6. Consider Alternatives.
If you want a good understanding of the issue at hand, then you will need to survey the relevant literature at least for the main alternative points of view and run them through the first five steps as well. That said, the end of Step 5 is a natural stopping point: the argument may already be assessed on its own terms. If you have built a Bayesian network for it, for example, you may be able to assess precisely the weight given to its conclusion by its premises.1 If you extend the network to a Bayesian decision network with actions and utilities, you will be able to assess relevant actions or interventions, as well.
While you can stop with Step 5, gathering alternative arguments and mapping them should not be considered frosting on the cake. Even though an argument in isolation can be assessed on its own merits, considering the alternatives, especially those put by those who are your ideological contraries, will often lead to a reassessment of your analytical work to this point. Indeed, if you are an open-minded Fox, perhaps they will typically lead to a reassessment.
With multiple argument maps in front of you — or better still, Bayesian networks modeling the main relevant arguments — you can interrogate them to find which conclusions are genuinely supported by the available premises. The premises by this time should include only those which are themselves reasonably well justified. In particular, the weak premises from the initial argument should have been recursively exposed as weak by you having drilled deeper than them (so they are no longer premises); hence, they should no longer be conferring any phony support on the original conclusion.
I shall be illustrating the Seven Step program, or the products of it, on this blog with many arguments. I rather enjoy ripping the common arguments in political speech to shreds.

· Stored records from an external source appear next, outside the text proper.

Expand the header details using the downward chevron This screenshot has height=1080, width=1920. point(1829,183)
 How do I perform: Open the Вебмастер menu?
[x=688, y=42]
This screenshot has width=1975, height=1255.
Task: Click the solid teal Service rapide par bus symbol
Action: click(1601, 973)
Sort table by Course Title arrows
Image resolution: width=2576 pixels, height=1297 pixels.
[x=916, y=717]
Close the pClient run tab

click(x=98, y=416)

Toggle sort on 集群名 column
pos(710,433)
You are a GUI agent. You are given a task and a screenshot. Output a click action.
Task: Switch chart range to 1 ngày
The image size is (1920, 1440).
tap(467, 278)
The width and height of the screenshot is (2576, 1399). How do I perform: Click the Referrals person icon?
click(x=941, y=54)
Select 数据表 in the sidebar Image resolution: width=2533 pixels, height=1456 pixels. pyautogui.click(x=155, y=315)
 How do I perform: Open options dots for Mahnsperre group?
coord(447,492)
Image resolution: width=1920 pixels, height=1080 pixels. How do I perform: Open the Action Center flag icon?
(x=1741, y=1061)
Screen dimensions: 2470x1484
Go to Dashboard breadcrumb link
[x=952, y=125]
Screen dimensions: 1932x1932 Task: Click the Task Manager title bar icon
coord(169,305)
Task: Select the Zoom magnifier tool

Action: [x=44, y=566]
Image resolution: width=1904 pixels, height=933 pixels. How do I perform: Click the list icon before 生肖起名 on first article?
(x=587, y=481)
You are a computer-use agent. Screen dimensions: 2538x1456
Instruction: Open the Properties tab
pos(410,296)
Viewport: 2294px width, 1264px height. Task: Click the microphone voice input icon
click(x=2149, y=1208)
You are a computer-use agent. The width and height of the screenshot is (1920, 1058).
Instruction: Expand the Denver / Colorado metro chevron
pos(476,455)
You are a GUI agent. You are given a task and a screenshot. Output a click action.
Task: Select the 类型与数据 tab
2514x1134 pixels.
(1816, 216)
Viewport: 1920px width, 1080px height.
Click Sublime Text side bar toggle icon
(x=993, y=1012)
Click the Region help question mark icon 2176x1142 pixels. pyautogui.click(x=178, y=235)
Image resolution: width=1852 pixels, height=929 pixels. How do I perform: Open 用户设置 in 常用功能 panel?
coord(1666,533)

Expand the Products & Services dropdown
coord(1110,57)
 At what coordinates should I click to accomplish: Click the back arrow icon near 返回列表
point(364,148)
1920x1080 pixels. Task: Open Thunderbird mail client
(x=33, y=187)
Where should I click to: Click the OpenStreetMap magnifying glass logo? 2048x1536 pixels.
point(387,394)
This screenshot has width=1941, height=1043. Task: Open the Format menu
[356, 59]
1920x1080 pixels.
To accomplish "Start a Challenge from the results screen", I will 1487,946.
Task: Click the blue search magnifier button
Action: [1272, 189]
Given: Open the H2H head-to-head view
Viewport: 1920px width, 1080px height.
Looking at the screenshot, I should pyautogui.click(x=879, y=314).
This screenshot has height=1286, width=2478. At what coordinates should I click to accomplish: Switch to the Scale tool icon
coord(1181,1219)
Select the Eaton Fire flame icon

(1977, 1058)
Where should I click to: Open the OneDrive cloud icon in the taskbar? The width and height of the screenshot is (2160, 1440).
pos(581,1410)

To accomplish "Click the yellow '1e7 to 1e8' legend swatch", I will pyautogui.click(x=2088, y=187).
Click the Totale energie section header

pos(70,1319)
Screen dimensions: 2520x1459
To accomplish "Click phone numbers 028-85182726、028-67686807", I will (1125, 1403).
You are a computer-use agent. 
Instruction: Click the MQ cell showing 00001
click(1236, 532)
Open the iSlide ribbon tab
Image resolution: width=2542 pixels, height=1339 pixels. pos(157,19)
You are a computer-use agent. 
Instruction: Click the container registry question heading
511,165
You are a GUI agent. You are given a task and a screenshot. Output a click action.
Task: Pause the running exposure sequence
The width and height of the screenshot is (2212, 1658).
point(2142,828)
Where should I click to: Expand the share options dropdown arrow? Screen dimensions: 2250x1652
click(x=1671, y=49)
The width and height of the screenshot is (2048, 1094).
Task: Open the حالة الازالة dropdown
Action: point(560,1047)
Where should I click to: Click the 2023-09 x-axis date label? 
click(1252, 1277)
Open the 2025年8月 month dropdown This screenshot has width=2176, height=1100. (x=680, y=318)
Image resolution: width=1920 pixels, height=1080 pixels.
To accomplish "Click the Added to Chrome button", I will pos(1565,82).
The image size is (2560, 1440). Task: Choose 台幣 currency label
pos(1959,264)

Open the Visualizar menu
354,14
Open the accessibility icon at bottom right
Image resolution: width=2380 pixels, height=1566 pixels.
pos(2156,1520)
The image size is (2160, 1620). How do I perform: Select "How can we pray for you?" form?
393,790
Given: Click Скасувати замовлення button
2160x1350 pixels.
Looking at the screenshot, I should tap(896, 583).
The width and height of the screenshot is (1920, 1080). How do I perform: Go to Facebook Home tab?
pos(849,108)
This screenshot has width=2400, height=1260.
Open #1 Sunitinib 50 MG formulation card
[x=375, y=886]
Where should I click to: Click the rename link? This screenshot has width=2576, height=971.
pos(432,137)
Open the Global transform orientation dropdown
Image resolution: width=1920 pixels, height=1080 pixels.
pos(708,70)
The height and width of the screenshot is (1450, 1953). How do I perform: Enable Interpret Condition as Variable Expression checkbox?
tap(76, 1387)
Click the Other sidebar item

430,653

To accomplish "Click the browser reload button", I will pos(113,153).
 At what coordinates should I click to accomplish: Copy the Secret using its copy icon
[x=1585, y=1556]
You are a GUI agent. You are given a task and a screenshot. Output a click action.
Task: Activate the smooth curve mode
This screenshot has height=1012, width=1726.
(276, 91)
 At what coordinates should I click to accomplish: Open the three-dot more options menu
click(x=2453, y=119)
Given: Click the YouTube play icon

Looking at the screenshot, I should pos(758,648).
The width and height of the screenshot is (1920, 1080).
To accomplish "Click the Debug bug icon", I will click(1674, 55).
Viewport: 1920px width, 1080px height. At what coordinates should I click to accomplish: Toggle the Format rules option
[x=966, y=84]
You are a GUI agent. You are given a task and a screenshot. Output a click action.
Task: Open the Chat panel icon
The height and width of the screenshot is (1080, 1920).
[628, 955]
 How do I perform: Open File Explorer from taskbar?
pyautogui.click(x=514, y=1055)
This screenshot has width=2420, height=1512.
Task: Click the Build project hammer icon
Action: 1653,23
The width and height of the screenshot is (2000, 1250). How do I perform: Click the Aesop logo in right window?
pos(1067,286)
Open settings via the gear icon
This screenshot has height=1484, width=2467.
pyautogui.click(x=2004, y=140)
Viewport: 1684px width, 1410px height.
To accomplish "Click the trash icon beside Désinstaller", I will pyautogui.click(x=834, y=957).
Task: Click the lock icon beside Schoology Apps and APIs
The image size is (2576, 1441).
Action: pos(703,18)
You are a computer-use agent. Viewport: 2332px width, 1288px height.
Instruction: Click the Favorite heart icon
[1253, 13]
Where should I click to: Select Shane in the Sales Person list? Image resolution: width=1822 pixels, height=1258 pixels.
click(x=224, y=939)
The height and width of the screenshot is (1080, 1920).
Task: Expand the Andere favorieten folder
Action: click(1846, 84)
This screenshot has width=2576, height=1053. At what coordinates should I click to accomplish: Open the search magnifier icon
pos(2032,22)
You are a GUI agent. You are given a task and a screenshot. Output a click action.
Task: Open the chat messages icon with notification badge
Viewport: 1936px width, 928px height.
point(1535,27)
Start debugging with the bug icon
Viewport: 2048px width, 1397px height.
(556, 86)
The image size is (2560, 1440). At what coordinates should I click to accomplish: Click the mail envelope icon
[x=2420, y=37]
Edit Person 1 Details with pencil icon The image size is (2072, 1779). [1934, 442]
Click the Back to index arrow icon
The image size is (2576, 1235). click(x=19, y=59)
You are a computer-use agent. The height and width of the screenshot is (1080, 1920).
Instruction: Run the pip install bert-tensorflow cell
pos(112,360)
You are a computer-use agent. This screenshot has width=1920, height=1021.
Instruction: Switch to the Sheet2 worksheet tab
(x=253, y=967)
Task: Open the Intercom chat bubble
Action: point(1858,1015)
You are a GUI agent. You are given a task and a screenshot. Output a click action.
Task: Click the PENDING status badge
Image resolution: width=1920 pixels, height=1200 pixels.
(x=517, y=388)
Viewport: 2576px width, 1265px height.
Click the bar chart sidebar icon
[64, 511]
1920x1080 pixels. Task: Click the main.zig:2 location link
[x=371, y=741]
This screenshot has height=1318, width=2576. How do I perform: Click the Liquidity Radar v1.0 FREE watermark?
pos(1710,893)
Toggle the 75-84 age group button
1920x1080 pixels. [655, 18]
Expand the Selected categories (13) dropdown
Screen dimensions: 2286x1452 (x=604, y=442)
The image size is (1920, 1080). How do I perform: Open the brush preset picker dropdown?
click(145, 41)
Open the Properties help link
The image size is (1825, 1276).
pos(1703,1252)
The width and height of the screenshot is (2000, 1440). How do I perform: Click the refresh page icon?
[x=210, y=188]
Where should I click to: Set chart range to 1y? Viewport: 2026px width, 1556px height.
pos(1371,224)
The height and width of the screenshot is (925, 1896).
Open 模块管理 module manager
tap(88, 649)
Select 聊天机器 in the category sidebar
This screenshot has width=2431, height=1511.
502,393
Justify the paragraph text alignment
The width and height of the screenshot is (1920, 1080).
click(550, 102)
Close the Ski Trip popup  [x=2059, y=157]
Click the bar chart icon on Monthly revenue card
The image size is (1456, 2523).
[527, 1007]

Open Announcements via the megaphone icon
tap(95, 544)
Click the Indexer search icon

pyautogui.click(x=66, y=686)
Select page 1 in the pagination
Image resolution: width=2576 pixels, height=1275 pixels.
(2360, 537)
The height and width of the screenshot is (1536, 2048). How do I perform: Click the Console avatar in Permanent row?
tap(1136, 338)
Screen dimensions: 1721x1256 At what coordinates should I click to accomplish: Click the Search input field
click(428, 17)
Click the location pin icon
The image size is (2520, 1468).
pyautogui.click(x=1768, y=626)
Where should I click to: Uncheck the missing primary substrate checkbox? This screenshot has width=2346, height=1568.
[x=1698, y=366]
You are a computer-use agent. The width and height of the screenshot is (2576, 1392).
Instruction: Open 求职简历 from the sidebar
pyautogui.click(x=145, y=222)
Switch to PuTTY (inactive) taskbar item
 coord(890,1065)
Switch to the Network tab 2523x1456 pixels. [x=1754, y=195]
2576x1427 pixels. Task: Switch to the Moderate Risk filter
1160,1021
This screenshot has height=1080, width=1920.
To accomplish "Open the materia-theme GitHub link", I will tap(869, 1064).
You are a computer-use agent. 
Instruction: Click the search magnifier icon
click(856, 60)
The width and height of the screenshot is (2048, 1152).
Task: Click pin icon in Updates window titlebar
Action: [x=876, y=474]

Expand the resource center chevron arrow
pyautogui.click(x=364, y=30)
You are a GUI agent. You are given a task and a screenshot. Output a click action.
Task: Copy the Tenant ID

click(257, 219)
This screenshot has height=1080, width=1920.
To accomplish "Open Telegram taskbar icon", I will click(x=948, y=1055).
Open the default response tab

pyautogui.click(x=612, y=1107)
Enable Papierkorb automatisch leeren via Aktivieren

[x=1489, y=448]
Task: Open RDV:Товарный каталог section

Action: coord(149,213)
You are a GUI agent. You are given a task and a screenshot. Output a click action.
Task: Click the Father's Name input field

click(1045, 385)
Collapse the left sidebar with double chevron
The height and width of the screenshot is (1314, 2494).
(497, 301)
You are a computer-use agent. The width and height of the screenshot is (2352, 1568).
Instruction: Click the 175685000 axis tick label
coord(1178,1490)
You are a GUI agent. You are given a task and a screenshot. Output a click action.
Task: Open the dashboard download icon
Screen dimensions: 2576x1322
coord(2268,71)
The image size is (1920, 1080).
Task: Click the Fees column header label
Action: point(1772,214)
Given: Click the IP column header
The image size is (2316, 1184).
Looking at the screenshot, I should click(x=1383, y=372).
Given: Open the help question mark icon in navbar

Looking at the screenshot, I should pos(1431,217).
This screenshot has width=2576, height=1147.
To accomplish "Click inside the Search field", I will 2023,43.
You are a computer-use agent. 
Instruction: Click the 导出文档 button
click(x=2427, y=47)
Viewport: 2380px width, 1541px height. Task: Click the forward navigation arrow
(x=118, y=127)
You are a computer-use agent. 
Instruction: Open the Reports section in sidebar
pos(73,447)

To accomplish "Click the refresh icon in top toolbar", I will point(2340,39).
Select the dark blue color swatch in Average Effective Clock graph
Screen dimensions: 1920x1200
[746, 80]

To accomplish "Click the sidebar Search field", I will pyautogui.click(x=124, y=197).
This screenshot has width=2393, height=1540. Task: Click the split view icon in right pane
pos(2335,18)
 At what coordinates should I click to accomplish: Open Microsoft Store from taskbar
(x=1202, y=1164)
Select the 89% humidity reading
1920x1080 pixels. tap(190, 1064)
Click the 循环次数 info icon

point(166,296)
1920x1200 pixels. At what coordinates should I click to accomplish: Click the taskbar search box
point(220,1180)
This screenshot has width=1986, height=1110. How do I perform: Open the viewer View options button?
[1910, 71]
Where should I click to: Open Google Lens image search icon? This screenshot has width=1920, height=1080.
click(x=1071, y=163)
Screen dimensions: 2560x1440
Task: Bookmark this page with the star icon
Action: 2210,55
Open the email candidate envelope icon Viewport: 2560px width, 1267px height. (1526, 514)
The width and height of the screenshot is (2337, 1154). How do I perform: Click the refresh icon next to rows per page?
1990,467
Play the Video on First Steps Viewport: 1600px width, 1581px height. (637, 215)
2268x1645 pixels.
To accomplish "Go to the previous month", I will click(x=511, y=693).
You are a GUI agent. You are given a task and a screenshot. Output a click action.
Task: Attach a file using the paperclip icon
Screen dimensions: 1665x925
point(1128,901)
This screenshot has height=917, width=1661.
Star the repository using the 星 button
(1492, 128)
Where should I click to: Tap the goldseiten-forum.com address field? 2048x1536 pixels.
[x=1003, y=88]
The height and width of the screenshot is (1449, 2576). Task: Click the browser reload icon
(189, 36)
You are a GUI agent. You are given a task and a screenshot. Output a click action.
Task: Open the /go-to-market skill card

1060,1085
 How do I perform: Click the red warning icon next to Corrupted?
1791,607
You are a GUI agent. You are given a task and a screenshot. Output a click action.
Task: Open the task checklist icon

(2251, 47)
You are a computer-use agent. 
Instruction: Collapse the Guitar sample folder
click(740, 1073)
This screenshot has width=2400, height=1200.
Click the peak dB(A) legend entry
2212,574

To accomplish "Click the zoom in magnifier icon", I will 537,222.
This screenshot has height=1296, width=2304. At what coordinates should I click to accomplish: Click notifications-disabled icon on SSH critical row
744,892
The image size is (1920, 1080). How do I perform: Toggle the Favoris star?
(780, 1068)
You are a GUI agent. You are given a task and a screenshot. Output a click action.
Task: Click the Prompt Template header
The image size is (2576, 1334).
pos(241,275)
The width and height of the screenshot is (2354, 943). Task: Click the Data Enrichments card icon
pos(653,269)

1 Of course, the precise probabilities entered into a Bayesian network representing an argument may or may not be read over-precisely. If they are rough estimates — corresponding, say, to high, medium and low — then you should just be using the network to assess the more general aspects of the argument, rather than precise probabilities. Bayesian nets can be used to reason Bayesianly, whether or not the probabilities are precise, contrary to canards presented by some anti-Bayesians.